In a properly sized interconnect as dictated by 4b above, near realtime failover can be achieved for outbound traffic flows when an interface goes down as the interface group is undersubscribed to allow for transparent transition.

Inbound traffic flows require signaling via MAC learning to distribute new destination information for mac-moves as a result of the rebalance due to port failure. This results in minimal packet loss which is only detrimental to realtime applications.

Some switching vendors provide in-place update as during mac-move events, which improves performance and decreases routing churn from LBT balancing events.

Throughput, Speed, and Application Performance

It is often argued that LACP or LBT can be leveraged to horizontally scale bandwidth. Regardless of which you choose these features SHOULD NEVER be used to scale the throughput needs of an application. This is not their contribution to the design. More importantly, if you value your contribution to your customer, bandwidth and throughput isn’t where you should be focusing your efforts. It does not reflect what your customer cares about. So where does that leave us?

There exist a dichotomy in viewpoints that is pervasive in the industry with regards to how technology staff measures application performance versus how the application user measures performance. Technology owners measure application performance as how consumed an available service at time-scales in seconds. Lets take a stroll down something I’m sure we’ve all done at some point in our career. It’s time to build a new data center and management says “we want this future proofed, but we don’t want to just throw away money on what we aren’t utilizing.” So we promptly get to determining our historical utilization of interfaces and interconnects in the data center and WAN. We look at nearterm trend lines made from averages that started out as bits per second averages over a 5 minute window on these ports. We create historical graphs going back the lifetime of the data center. On these graphs we consolidate the buckets into time segments of days, sometimes weeks. We might even get tricky and say we graph the maximum bps 5 min average in that window versus just the average of these values. What invariably is determined in most cases is backups are the biggest consumer of bandwidth in the data center, with storage taking second, and some large database servers taking a third. While these are good things to know, its a misadventure if you want performant applications because we’re minimizing our cost and maximizing utilization as a result.

Now let’s think about this from the application user’s perspective. As a user we measures application performance in task executions over wait time in milliseconds. We know this because there is no easier way to irritate an application user than to twirl the “busy” pointer while something is loading, if only for half a second. Our expectation is immediate response, processing and a response faster than we can think. So how do we measure that? Well considering 24 frames per second is the bare minimum for something to be considered motion by the human eye. At this rate, processing time from one frame of interaction to the next is only 41ms. Keep in mind this is the bare minimum and that hundreds of transactions may be happening between the click at the client and presentation of the response from the server.

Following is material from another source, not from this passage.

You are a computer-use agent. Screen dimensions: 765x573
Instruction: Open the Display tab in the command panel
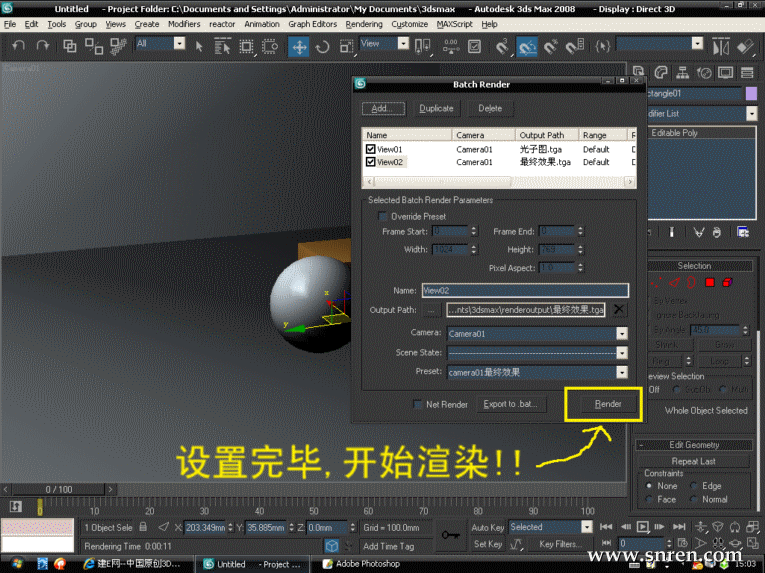725,74

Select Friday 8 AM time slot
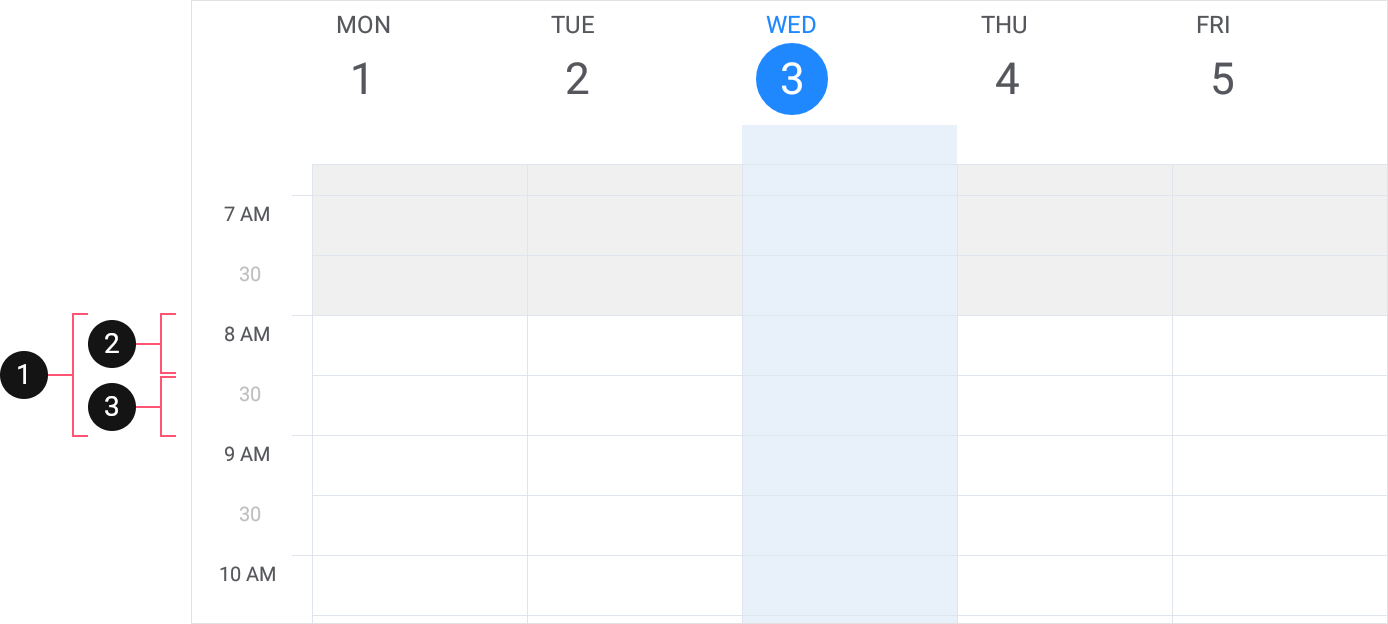tap(1280, 346)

The point to this fairly extensive argument is bandwidth isn’t the target. If our goal is quantifiably happy users, minimizing application transaction time is the target. The easiest way to minimize latency is to decrease the time it takes to transmit a packet on the links between the client and the server. Switching manufacturers sell cut-through switches to decrease latency through their switches. The biggest bang for your buck however is the interface. The difference between a 10G interface and a 100G interface is a 90% reduction in latency. I don’t have to lookup prices to know that in bulk 100G transceivers are not 10x the price. The only place where one should be extra diligent is in regards to leased circuits or long rate services like in cloud and colocation facilities as these are recurring costs and can come with monthly caps at commodity prices.

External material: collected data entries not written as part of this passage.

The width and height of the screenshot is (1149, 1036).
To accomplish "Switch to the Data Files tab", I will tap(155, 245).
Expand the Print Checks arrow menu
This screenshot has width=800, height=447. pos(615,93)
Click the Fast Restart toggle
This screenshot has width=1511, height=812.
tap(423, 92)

We have had NICs that provide 40G, 50G, and 100G server ports for years now. These interface speeds far exceed the usable throughput even the most high-end server could serve transactions over. In specific use-cases where we see server-switch interconnects in the enterprise approach 20% utilization for seconds at a time, they almost certainly are not production interfaces for virtualization workloads. So how should one decide on which interface speed to purchase to provide the adequate latency required for the applications we intend to support? Just buy the fastest interfaces your network and server hardware support, then select your spine switches to accommodate for 1:1 oversubscription between leaves and hand off at the same interface rate across any DCI links between border leaves or services leaves through firewall interconnects. This prevents interface rate conversion from tying up buffers in switches where latency matters the most. Let the firewall be the throughput constraint as it has to buffer large quantities of packets to inspect the data. And if there is a place where interface rate conversion must take place to bring connectivity down to 25G, 10G or scarily 1G, make sure you have a router with a large amount of packet memory and make effective use of QoS policy to control what traffic is preferred for drop selection under contention. VMware makes this recommendation in many blogs and guides, but I think Pete Koehler provides the most succinct reasoning on why its worth the spend on the highest rate available.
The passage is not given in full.